When initially determining whether an institutionalized spouse is eligible for MA, county agencies are required to review the combined assets of the institutionalized spouse and the community spouse. MA Handbook, Appendix 18.4.1. All available assets owned by the couple are to be considered. Homestead property, one vehicle, and anything set aside for burial are exempt from the determination. The couple’s total non-exempt assets then are compared to an “asset allowance” to determine eligibility.

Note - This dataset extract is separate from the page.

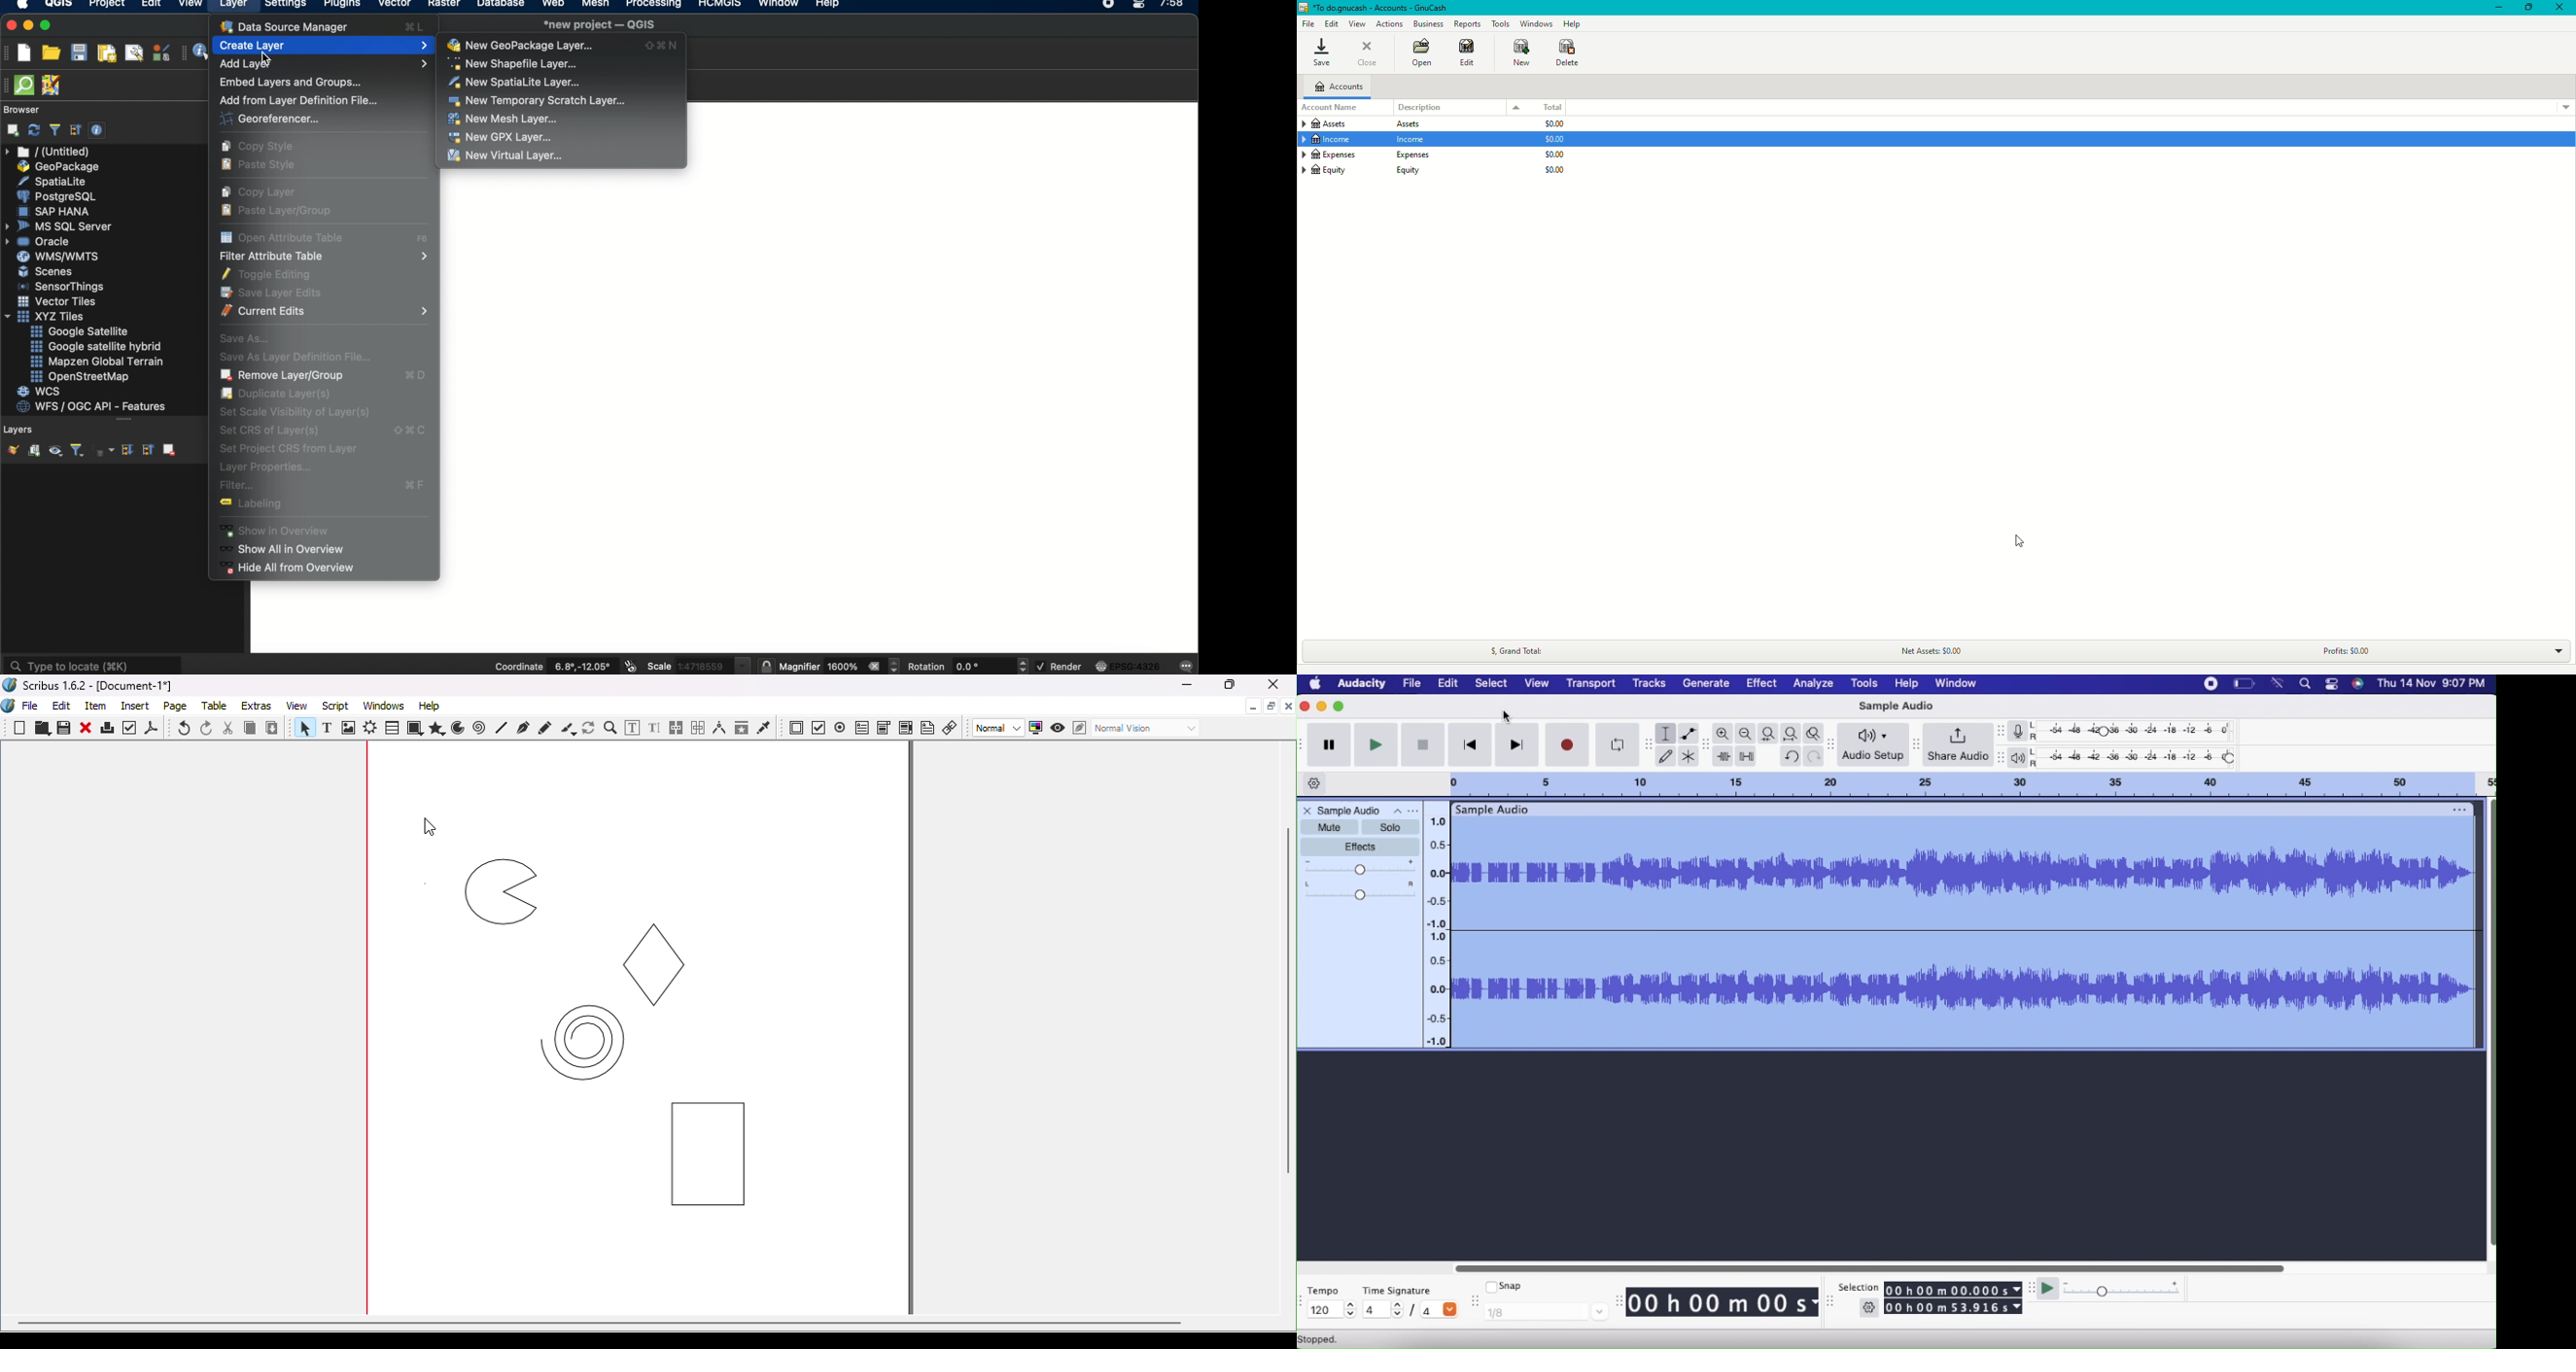 The height and width of the screenshot is (1372, 2576). Describe the element at coordinates (2345, 651) in the screenshot. I see `Profits` at that location.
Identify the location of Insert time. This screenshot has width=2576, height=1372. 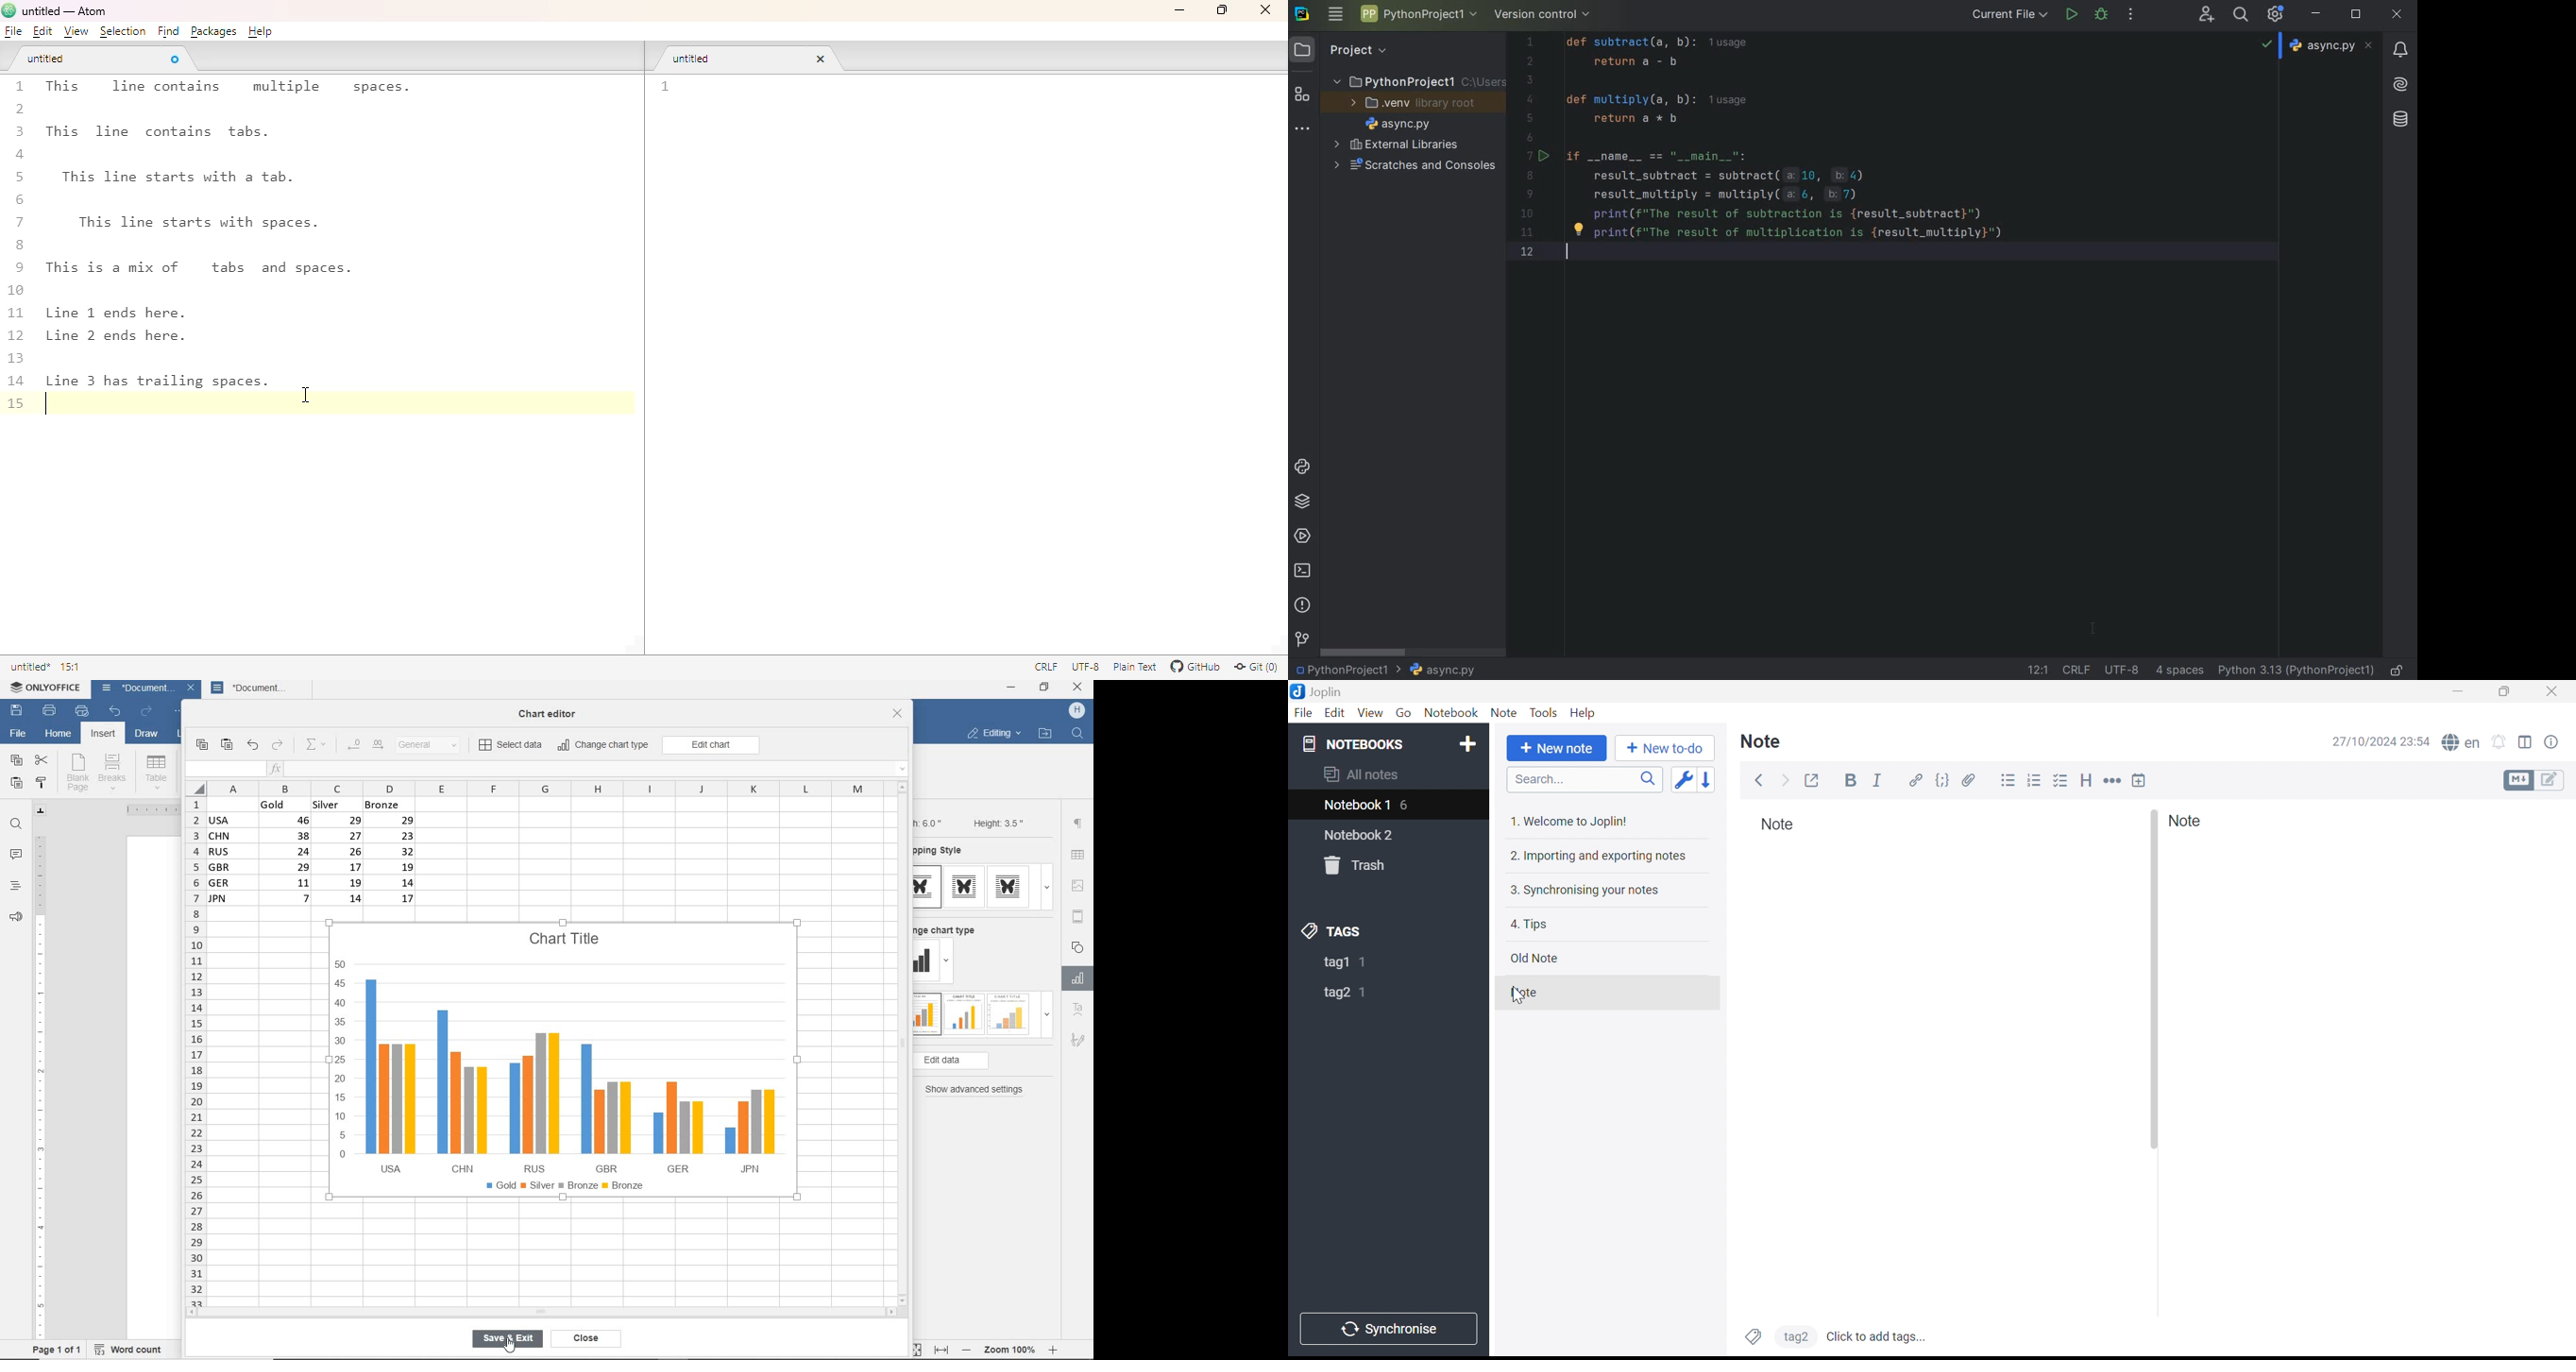
(2139, 779).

The asset allowance for this couple was set at a certain number. MA Handbook, App. 18.4.3, which is based upon Wis. Stat., §49.455(6)(b). $2,000 (the MA asset limit for the institutionalized individual) is then added to the asset allowance to determine the asset limit under spousal impoverishment policy. If the couple’s assets are at or below the determined asset limit, the institutionalized spouse is eligible for MA. If the assets exceed the above amount, as a general rule the spouse is not MA eligible.
Petitioner was found eligible for MA under the spousal impoverishment rules. Once that occurs, an important provision kicks in. The community spouse must transfer all assets to himself except for up to $2,000 which can be retained by the eligible spouse. See MA Handbook, App. 18.4.6.1. I think petitioner’s husband did not understand that requirement, and their grandson helped them after the appeal was filed. At the hearing he provided evidence that petitioner’s assets are now below $2,000 and that the rest of the funds have been put in her husband’s name. I thus will order that petitioner’s MA be continued.
If — has questions or needs other verification (in particular of property owned in Mississippi), she can follow up, but at this point I will order that eligibility remain open.
Conclusions of Law
Petitioner’s assets have been reduced below $2,000 in order to continue MA eligibility under Spousal Impoverishment rules.
THEREFORE, it is
Ordered
That the matter be remanded to the agency with instructions to continue petitioner’s MA eligibility under Spousal Impoverishment rules with assets confirmed to be below $2,000. The action shall be taken within 10 days of this decision.
[Request for a rehearing and appeal to court instructions omitted.]